SYSCALL_DEFINE6(mmap_pgoff, unsigned long, addr, unsigned long, len, unsigned long, prot, unsigned long, flags, unsigned long, fd, unsigned long, pgoff) { return ksys_mmap_pgoff(addr, len, prot, flags, fd, pgoff); }
系统调用会直接调用ksys_mmap_pgoff。
unsigned long ksys_mmap_pgoff(unsigned long addr, unsigned long len, unsigned long prot, unsigned long flags, unsigned long fd, unsigned long pgoff) { struct file *file = NULL; unsigned long retval; if (!(flags & MAP_ANONYMOUS)) { ... } else if (flags & MAP_HUGETLB) { ... } retval = vm_mmap_pgoff(file, addr, len, prot, flags, pgoff); ... return retval; }
忽略文件映射和巨页,匿名页就是调用vm_mmap_pgoff.
unsigned long vm_mmap_pgoff(struct file *file, unsigned long addr, unsigned long len, unsigned long prot, unsigned long flag, unsigned long pgoff) { unsigned long ret; struct mm_struct *mm = current->mm; unsigned long populate; LIST_HEAD(uf); ret = security_mmap_file(file, prot, flag); if (!ret) { if (mmap_write_lock_killable(mm)) return -EINTR; ret = do_mmap(file, addr, len, prot, flag, 0, pgoff, &populate, &uf); mmap_write_unlock(mm); userfaultfd_unmap_complete(mm, &uf); if (populate) mm_populate(ret, populate); } return ret; }
核心函数是do_mmap。
unsigned long do_mmap(struct file *file, unsigned long addr, unsigned long len, unsigned long prot, unsigned long flags, vm_flags_t vm_flags, unsigned long pgoff, unsigned long *populate, struct list_head *uf) { struct mm_struct *mm = current->mm; int pkey = 0; *populate = 0; addr = get_unmapped_area(file, addr, len, pgoff, flags); if (file) { ... } else { switch (flags & MAP_TYPE) { case MAP_SHARED: if (vm_flags & (VM_GROWSDOWN|VM_GROWSUP)) return -EINVAL; /* * Ignore pgoff. */ pgoff = 0; vm_flags |= VM_SHARED | VM_MAYSHARE; break; case MAP_PRIVATE: /* * Set pgoff according to addr for anon_vma. */ pgoff = addr >> PAGE_SHIFT; break; default: return -EINVAL; } } ... addr = mmap_region(file, addr, len, vm_flags, pgoff, uf); if (!IS_ERR_VALUE(addr) && ((vm_flags & VM_LOCKED) || (flags & (MAP_POPULATE | MAP_NONBLOCK)) == MAP_POPULATE)) *populate = len; return addr; }
分配匿名页最主要的就是找到一块满足要求的区域,由get_unmapped_area完成。

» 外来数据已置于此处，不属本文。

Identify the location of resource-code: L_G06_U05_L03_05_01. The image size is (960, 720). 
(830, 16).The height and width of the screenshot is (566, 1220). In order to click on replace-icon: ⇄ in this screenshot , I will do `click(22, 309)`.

unsigned long get_unmapped_area(struct file *file, unsigned long addr, unsigned long len, unsigned long pgoff, unsigned long flags) { unsigned long (*get_area)(struct file *, unsigned long, unsigned long, unsigned long, unsigned long); get_area = current->mm->get_unmapped_area; if (file) { if (file->f_op->get_unmapped_area) get_area = file->f_op->get_unmapped_area; } else if (flags & MAP_SHARED) { pgoff = 0; get_area = shmem_get_unmapped_area; } else if (IS_ENABLED(CONFIG_TRANSPARENT_HUGEPAGE)) { /* Ensures that larger anonymous mappings are THP aligned. */ get_area = thp_get_unmapped_area; } addr = get_area(file, addr, len, pgoff, flags); return error ? error : addr; }
get_unmapped_area把任务交给对应的回调函数来完成。只关注默认的get_unmapped_area,它是mm_struct结构中的一个成员,进程初始化的时候后设置。

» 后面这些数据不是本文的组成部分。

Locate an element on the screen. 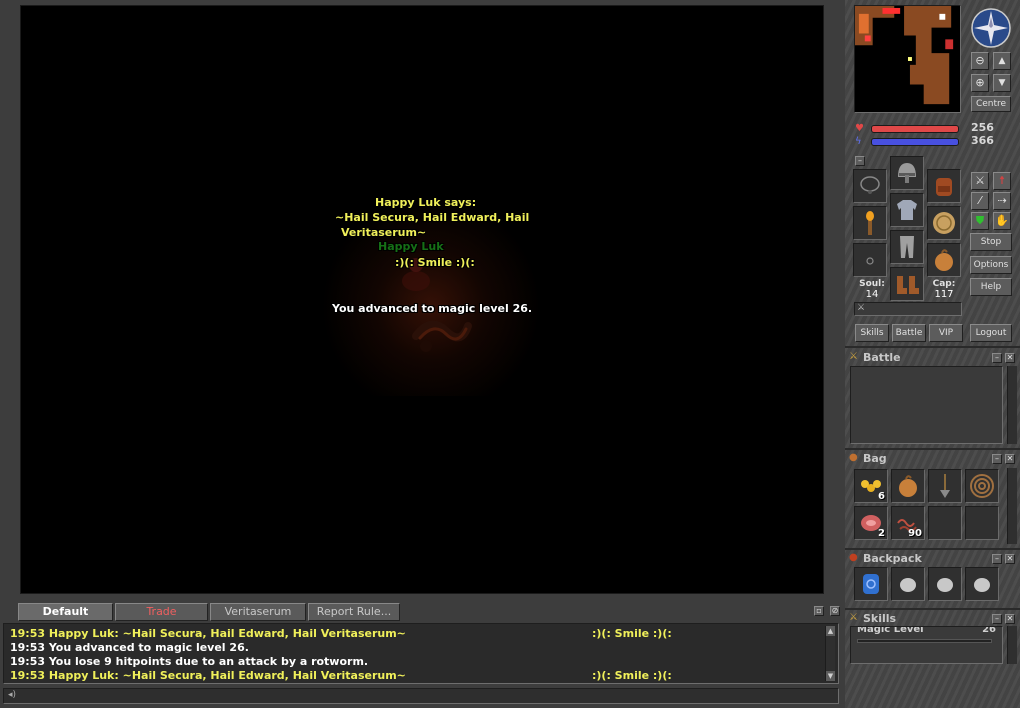 The image size is (1020, 708). amulet-icon is located at coordinates (870, 185).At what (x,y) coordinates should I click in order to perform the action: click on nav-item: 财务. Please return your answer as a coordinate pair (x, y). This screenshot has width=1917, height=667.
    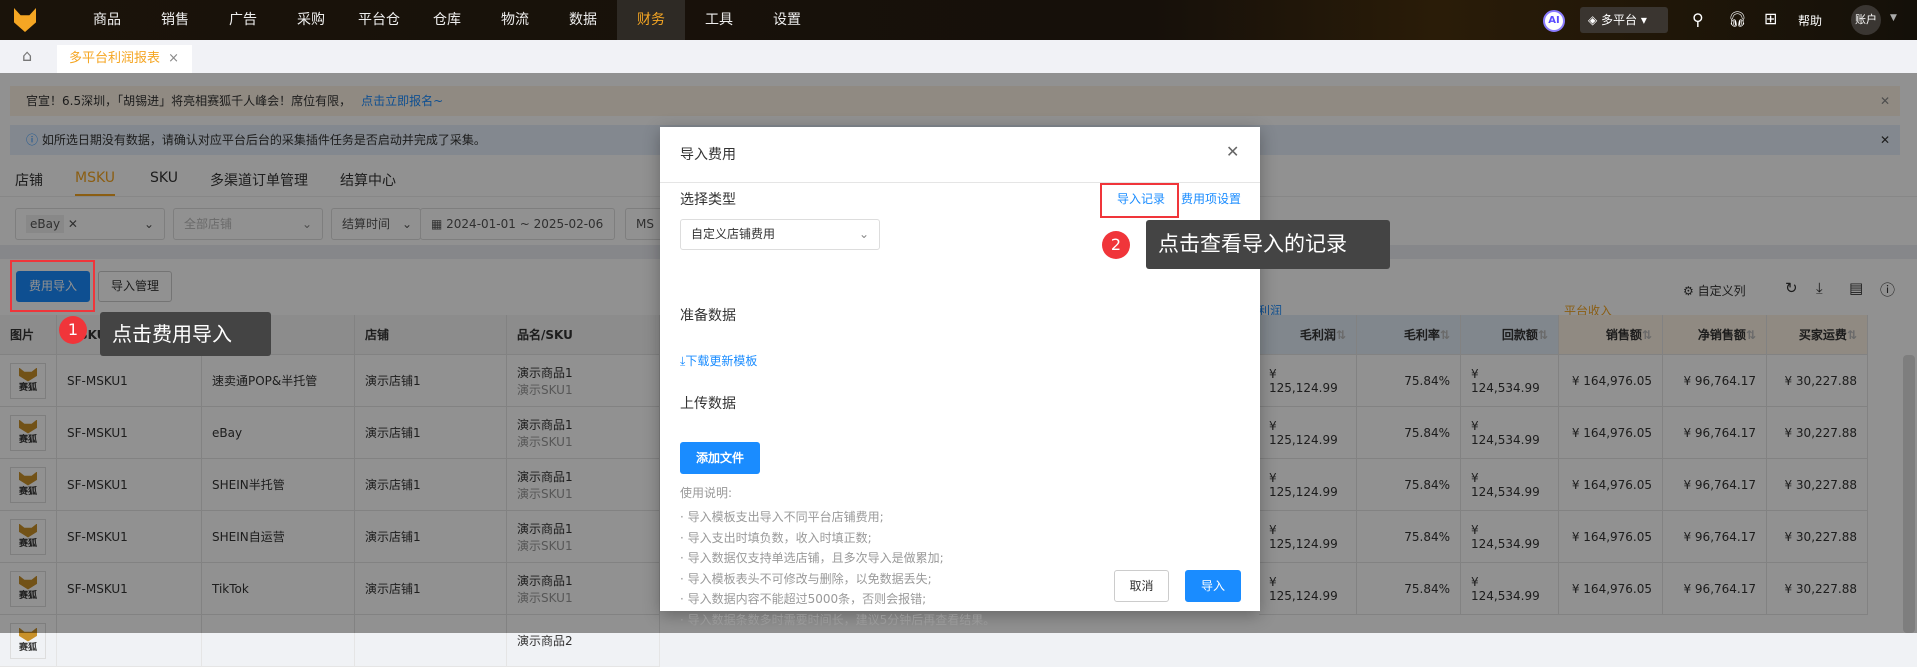
    Looking at the image, I should click on (651, 20).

这是一个回调函数,通过ftrace查看调用链得到实际调用函数。
<...>-4069 [002] ...1. 4361.648639: do_mmap <-vm_mmap_pgoff <...>-4069 [002] ...1. 4361.648639: get_unmapped_area <-do_mmap <...>-4069 [002] ...1. 4361.648639: arch_get_unmapped_area_topdown <-get_unmapped_area <...>-4069 [002] ...1. 4361.648639: get_mmap_base <-arch_get_unmapped_area_topdown <...>-4069 [002] ...1. 4361.648639: get_align_mask <-arch_get_unmapped_area_topdown <...>-4069 [002] ...1. 4361.648639: get_align_mask <-arch_get_unmapped_area_topdown <...>-4069 [002] ...1. 4361.648639: vm_unmapped_area <-arch_get_unmapped_area_topdown <...>-4069 [002] ...1. 4361.648640: security_mmap_addr <-get_unmapped_area <...>-4069 [002] ...1. 4361.648640: cap_mmap_addr <-security_mmap_addr <...>-4069 [002] ...1. 4361.648640: path_noexec <-do_mmap <...>-4069 [002] ...1. 4361.648640: mmap_region <-do_mmap <...>-4069 [002] ...1. 4361.648640: may_expand_vm <-mmap_region <...>-4069 [002] ...1. 4361.648641: do_vmi_munmap <-mmap_region <...>-4069 [002] ...1. 4361.648641: is_file_shm_hugepages <-mmap_region <...>-4069 [002] ...1. 4361.648641: can_vma_merge_before <-mmap_region <...>-4069 [002] ...1. 4361.648641: can_vma_merge_after <-mmap_region <...>-4069 [002] ...1. 4361.648641: vm_area_alloc <-mmap_region <...>-4069 [002] ...1. 4361.648641: kmem_cache_alloc <-vm_area_alloc
get_unmapped_area默认回调函数是arch_get_unmapped_area_topdown。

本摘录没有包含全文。